Since the launch of our partnership with the Royal College of General Practitioners (RCGP) in 2018, more than 1,500 GP practices across the UK have linked with their local parkrun event to become a parkrun practice.
But it isn’t enough to just have the headline numbers, we wanted to find out how the initiative was being perceived and implemented by the practices and by our event teams. Read on to find out more.
With the approval of the parkrun Research Board, we worked closely with Dr Jo Fleming and a team of researchers from the Unit of Academic Primary Care at Warwick Medical School in 2019 to build our understanding, and help grow the evidence base around social prescribing more generally.
Last year, the findings from the GP practice part of the study were published in the British Journal of General Practitioners (BJGP) and we are pleased to report that the outcomes of the event team-based study have just been published as a peer reviewed journal article in the Health and Social Care in the Community. This article was co-authored by our Global Lead for Health and Wellbeing, Chrissie Wellington.
This study investigated the links between parkrun events and GP practices in order to understand why and how parkrun events establish those connections, and their experiences of doing so. The purpose was to provide practical recommendations for developing the parkrun practice initiative and similar collaborations between primary care and voluntary organisations like parkrun.
An online survey was sent to Event Directors for all UK parkrun events in May 2019 and completed by over 50% of them. We are incredibly grateful to all those teams who took the time to complete the survey and assist us in this important piece of work.
Encouragingly, over two-thirds (70%) of the event teams were knowingly linked with one or more GP practices; and this was generally viewed as having been a positive experience. They reported being motivated by wanting to positively impact the health and wellbeing of their community and improve links between parkrun and the healthcare sector.
As with any project there are challenges and, for event teams, these centred on the process of initiating contact with the local practices, the lack of time that some parkrun event team members might have, as volunteers, in promoting the initiative and a lack of clarity around event team and practice roles and responsibilities under the project. Helpfully, event teams came up with useful recommendations for improving the initiative which will help address some of the challenges that were identified.
This research is not just of use to parkrun and RCGP, but will be of relevance to organisations that are already involved in social prescribing, or might wish to do so in future.

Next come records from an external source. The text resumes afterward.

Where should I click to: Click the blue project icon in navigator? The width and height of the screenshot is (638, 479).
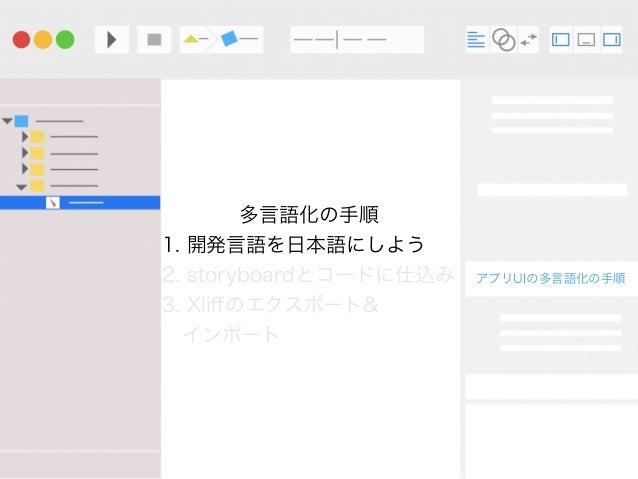[22, 121]

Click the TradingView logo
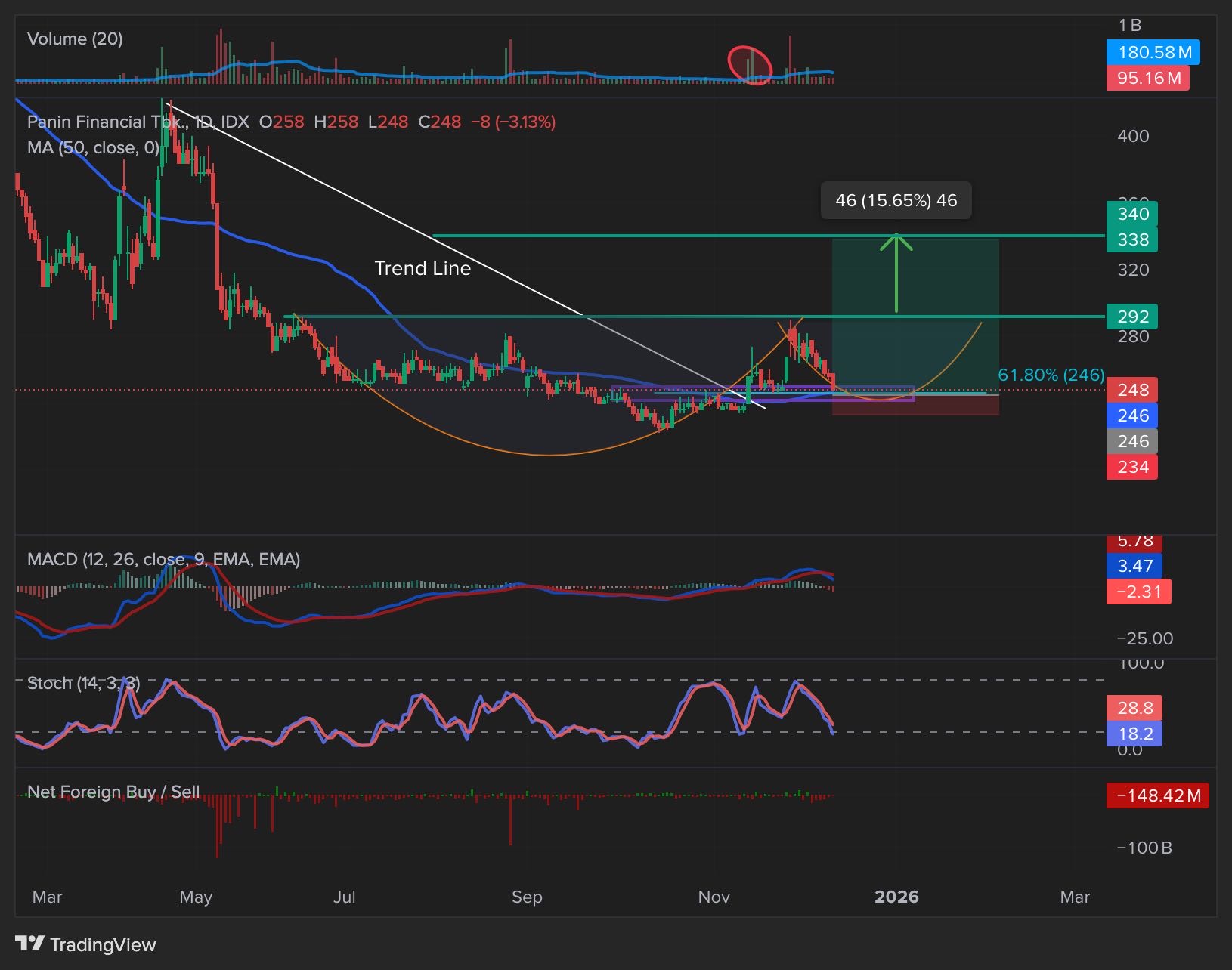coord(85,944)
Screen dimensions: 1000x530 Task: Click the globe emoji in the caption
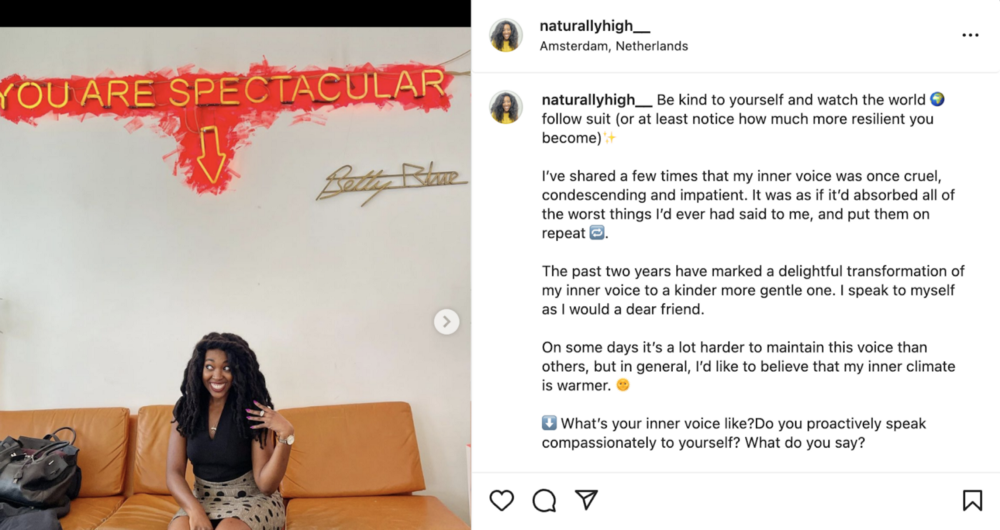tap(937, 99)
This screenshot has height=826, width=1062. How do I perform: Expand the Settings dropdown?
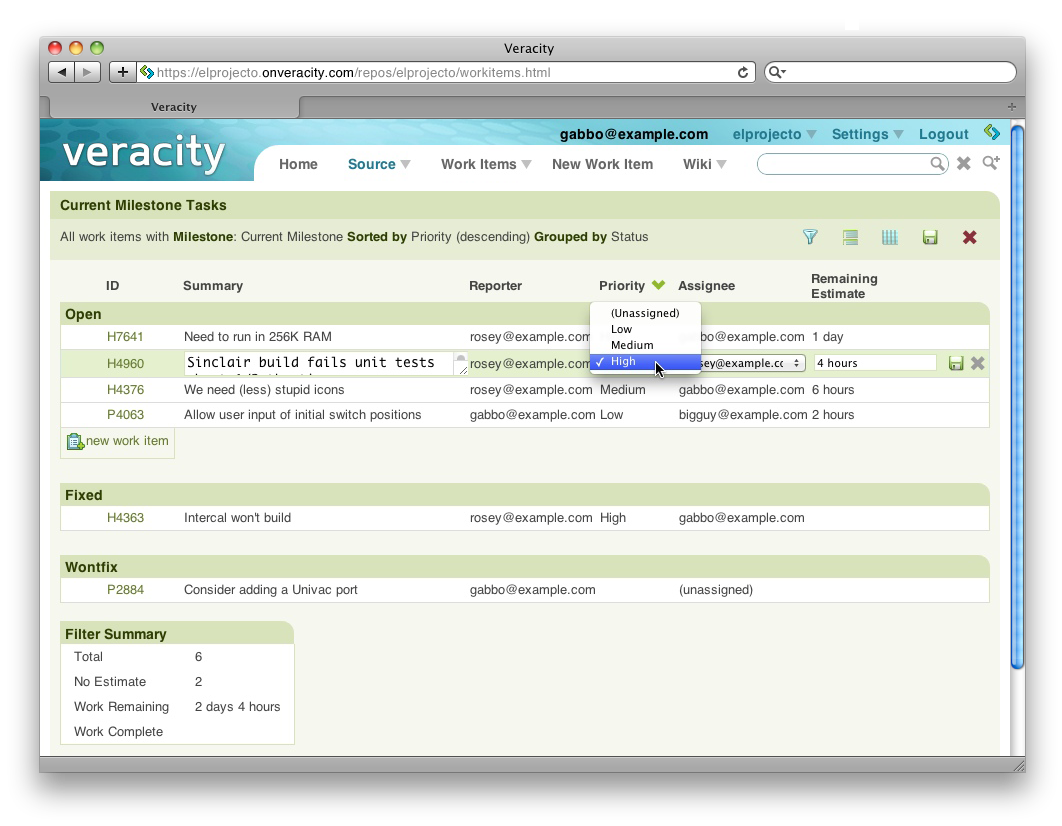[867, 134]
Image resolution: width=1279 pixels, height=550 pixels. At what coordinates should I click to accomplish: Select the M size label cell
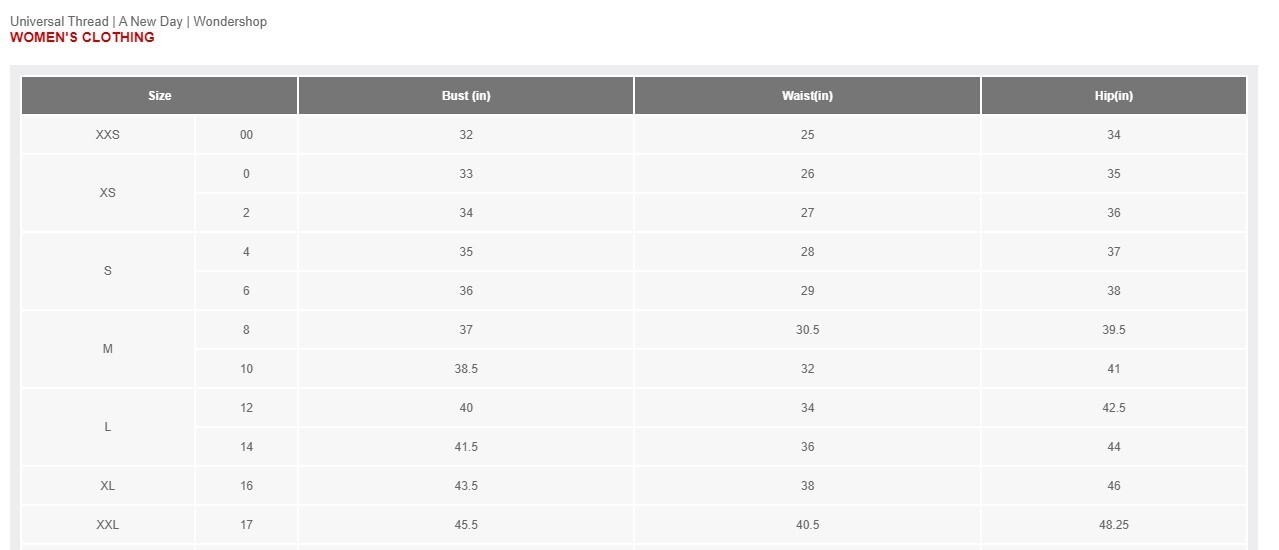click(108, 349)
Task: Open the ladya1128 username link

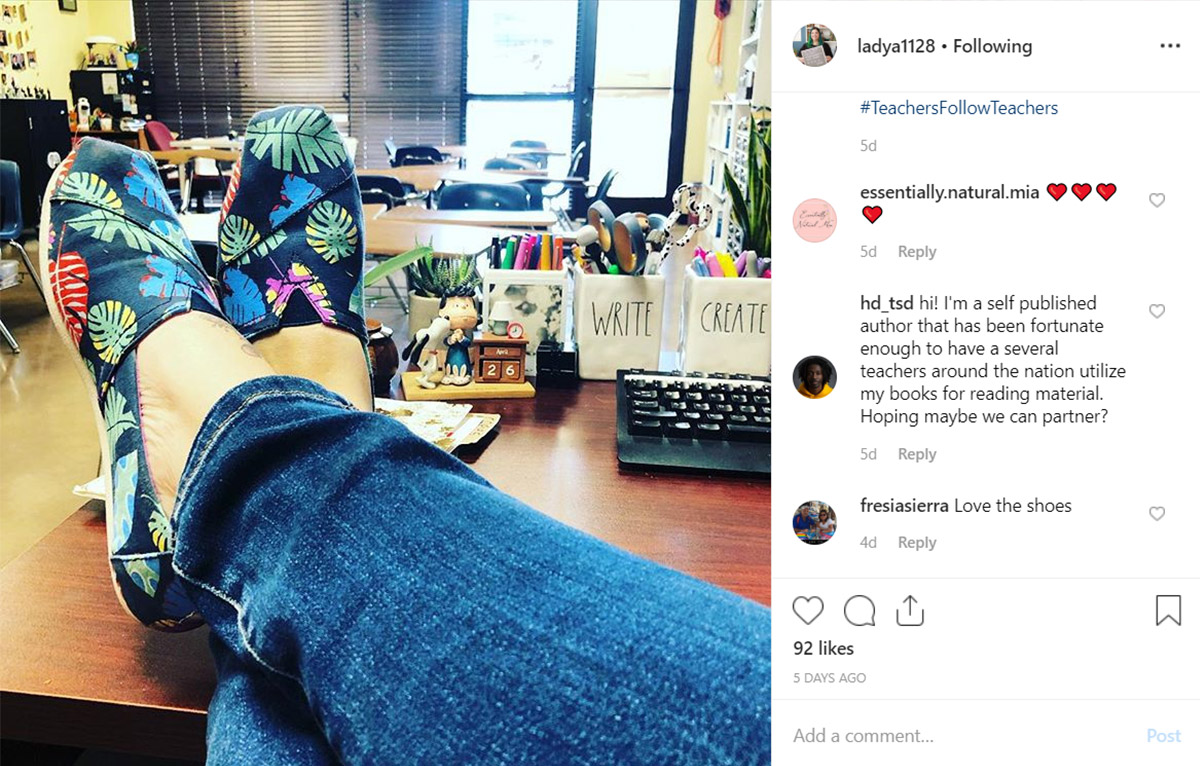Action: click(x=896, y=46)
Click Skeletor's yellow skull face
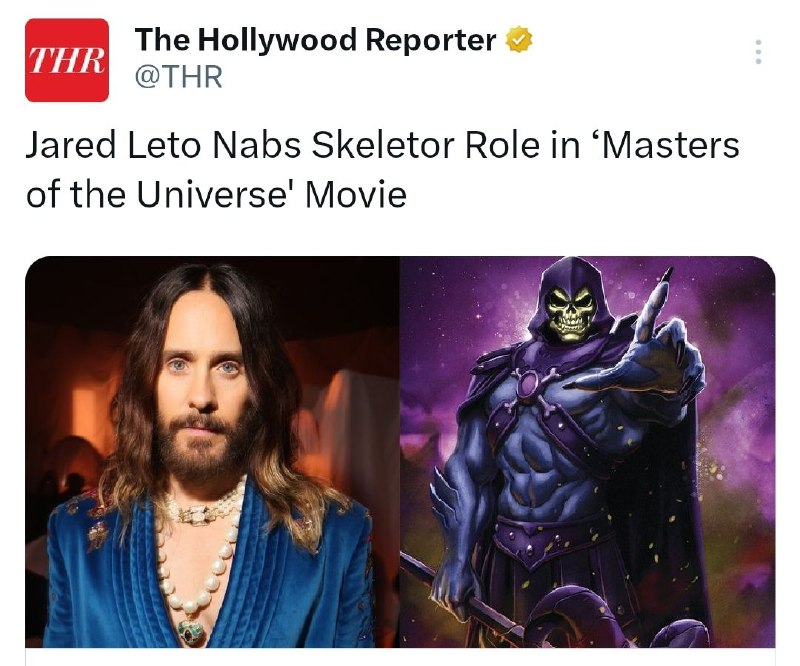The height and width of the screenshot is (666, 800). point(570,311)
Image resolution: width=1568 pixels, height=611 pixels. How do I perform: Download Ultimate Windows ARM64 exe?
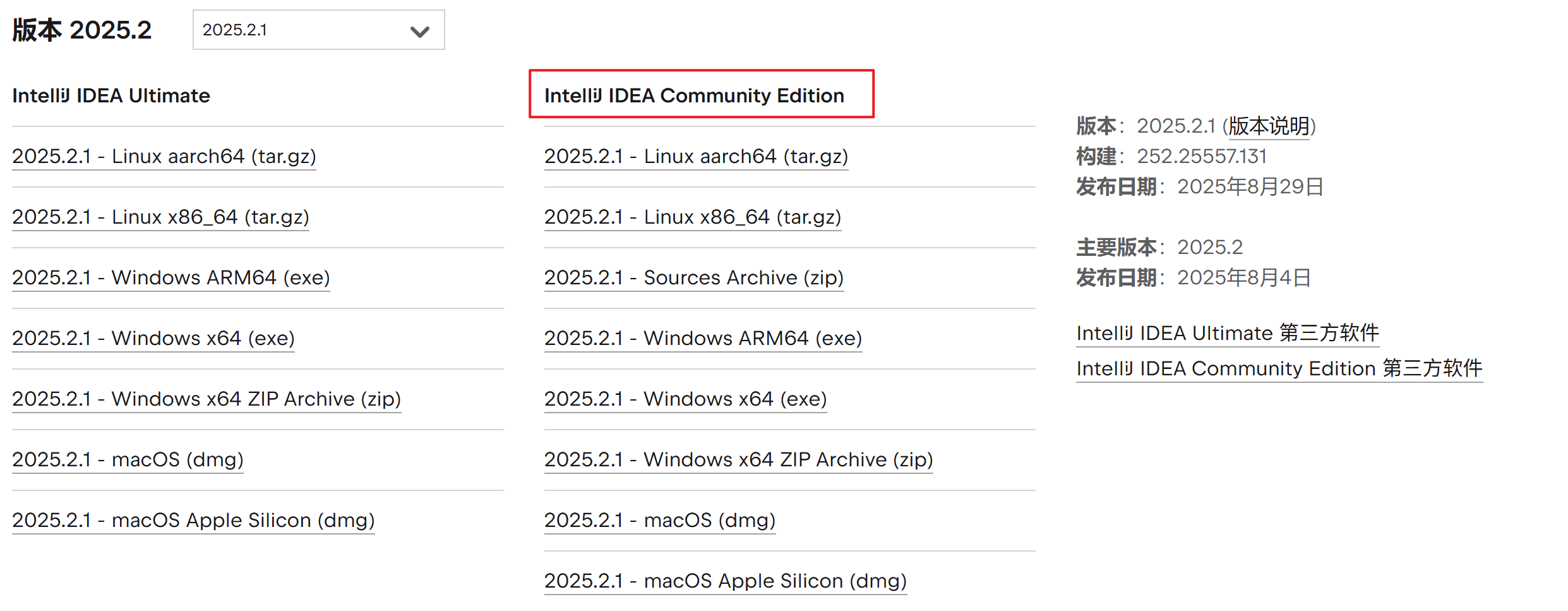point(171,277)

For parkrun, the parkrun practice initiative is a great example of how public health can link with community groups, in a simple, scalable low-cost way, in order to address some of the underlying causes of ill health, ease the pressure on NHS services and build active, connected communities centred on wellness.
We will be working closely with RCGP over the coming year to act on the findings of the study, especially when our 5k events reopen in the UK in 2021 and we can really focus on taking this fantastic project from strength to strength.